▶ **Data entries**:
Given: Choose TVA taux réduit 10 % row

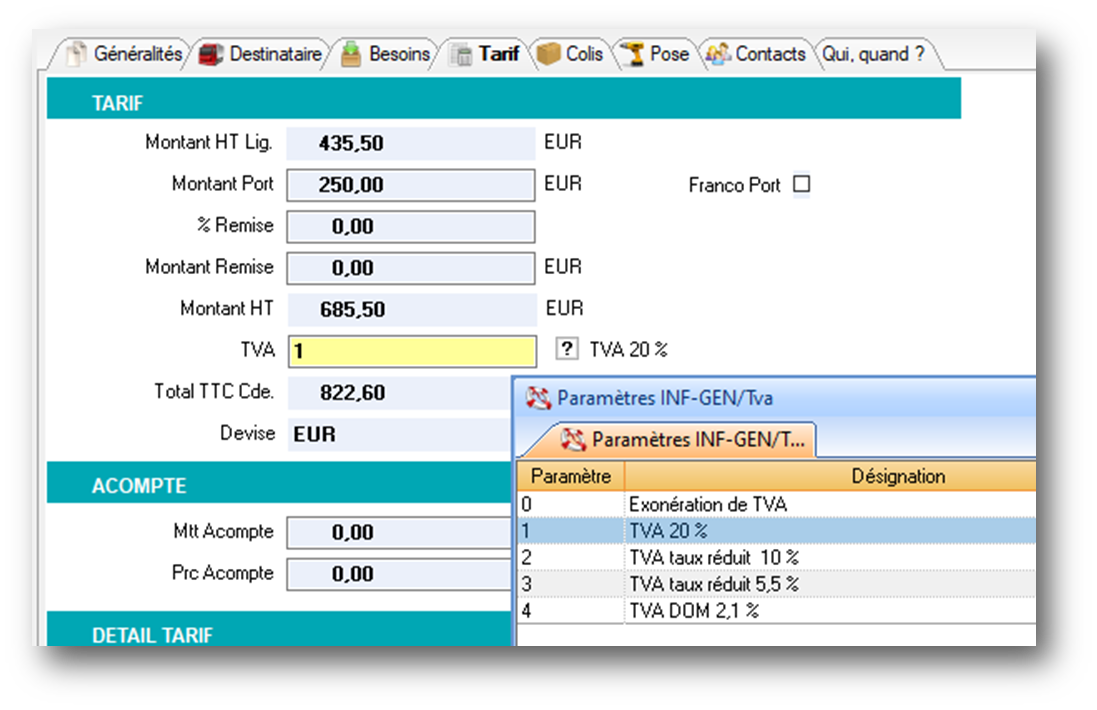Looking at the screenshot, I should [x=713, y=557].
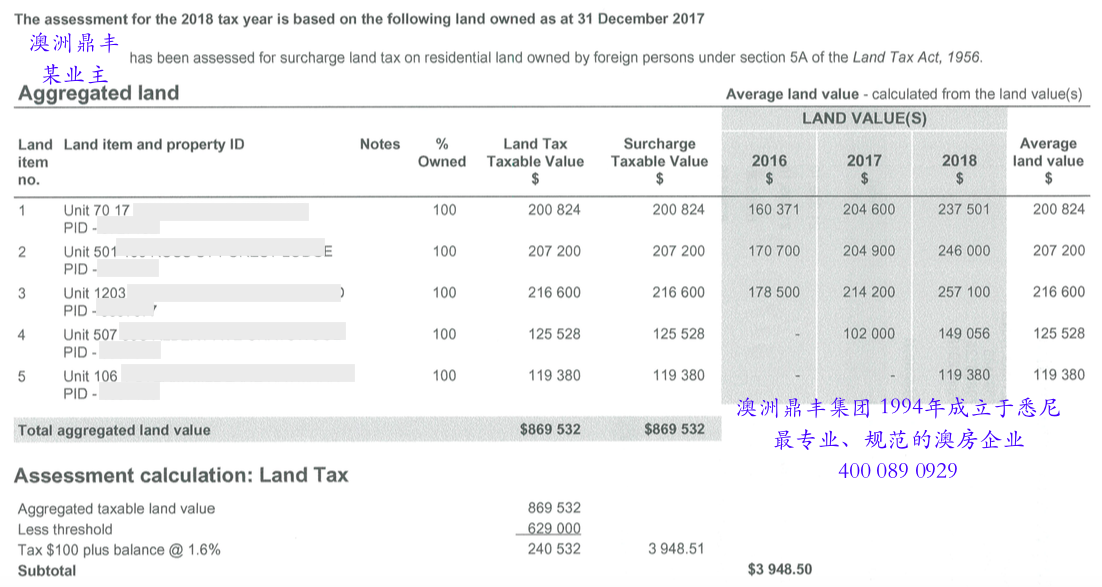Select the Land Tax Taxable Value header
Screen dimensions: 1102x587
tap(535, 160)
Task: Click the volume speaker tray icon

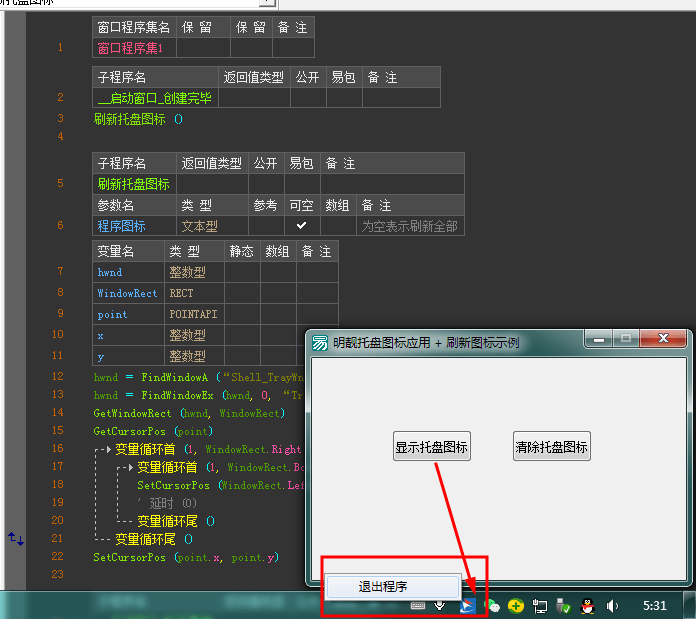Action: pyautogui.click(x=612, y=605)
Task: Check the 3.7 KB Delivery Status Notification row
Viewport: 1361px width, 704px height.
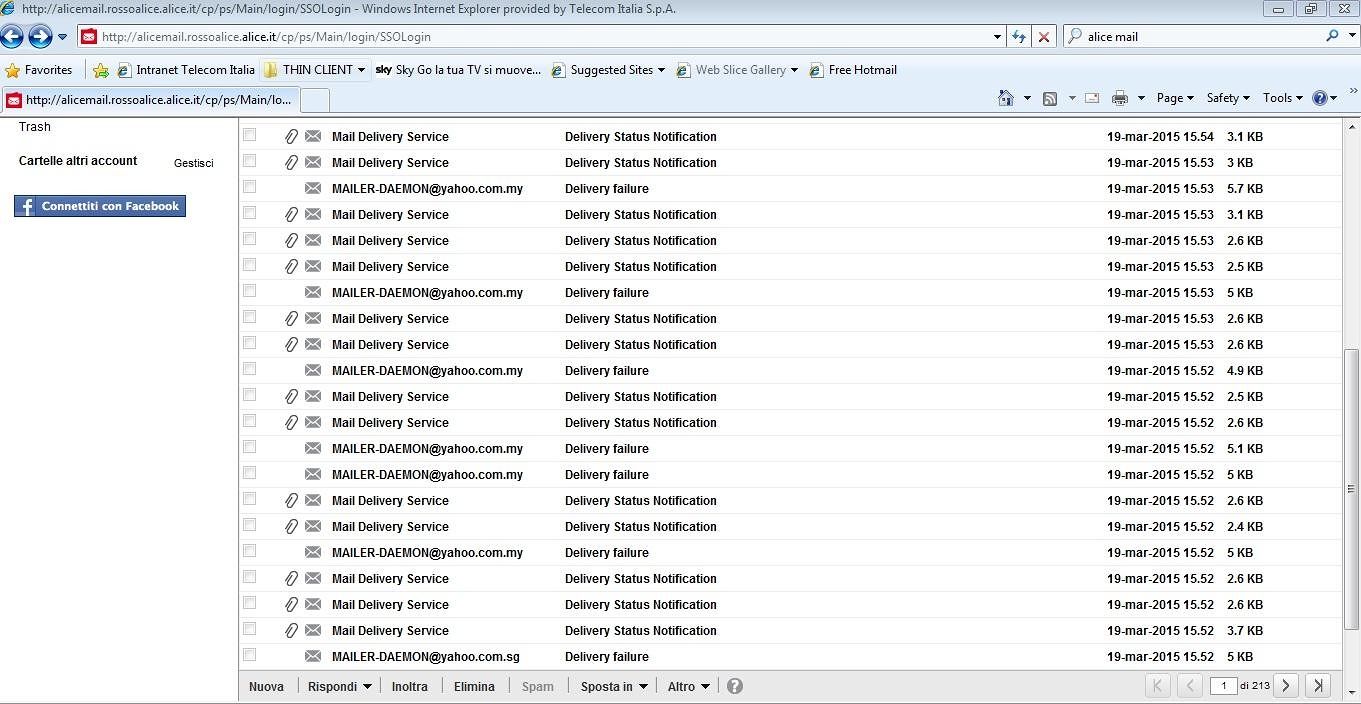Action: [x=250, y=629]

▶ **Aim of the exercise**:
List the lines from the start of the entries up to and including the line containing "Action: pyautogui.click(x=612, y=605)" as a numbered list, skipping blank lines and leaving out the pictures.

▶ **Written response**:
1. Given: Choose TVA taux réduit 10 % row
2. Looking at the screenshot, I should [x=713, y=557].
3. Select the Land Tax Taxable Value header
4. Screen dimensions: 1102x587
5. tap(535, 160)
6. Task: Click the volume speaker tray icon
7. Action: pyautogui.click(x=612, y=605)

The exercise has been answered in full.